Speech to Hutt South Grey Power, Knox Church Hall, Lower Hutt, Wednesday 13 July, 2pm

At today’s meeting you will hear a lot of spending promises as to what the Government will do for you after the election. In the case of the Labour Party and Labour supporter Peter Dunne you might legitimately ask: Why wait until after the election when you are in power right now?
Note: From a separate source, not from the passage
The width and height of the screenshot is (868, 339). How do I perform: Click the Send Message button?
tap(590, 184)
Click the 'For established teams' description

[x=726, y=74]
The spenders will argue that the Government’s accounts are in surplus and that there is plenty of scope for increased spending, but we have been down this road before. In the mid 1990s, the New Zealand government piled up large surpluses with Bill Birch as Minister of Finance but in our first MMP election in 1996 New Zealand First held the balance of power. They negotiated a good deal for their party and taking the post of Treasurer they promptly spent their way through the surpluses and the economy went into a deep recession. This was at a time when every other English speaking country was booming and young people and quite a few not-so-young people fled the country in their droves. The lesson was simple: anyone can spend money but it is difficult to spend money wisely.

The litany of waste under the National/ NZ First Government was extensive, but I thought that there was one item that had burned itself into the nation’s consciousness: Tuku Morgan’s $80 underpants became a symbol of waste and extravagance. If the lesson had been learnt it would have been $80 of taxpayers’ money well spent but we seem to be seeing history repeating itself.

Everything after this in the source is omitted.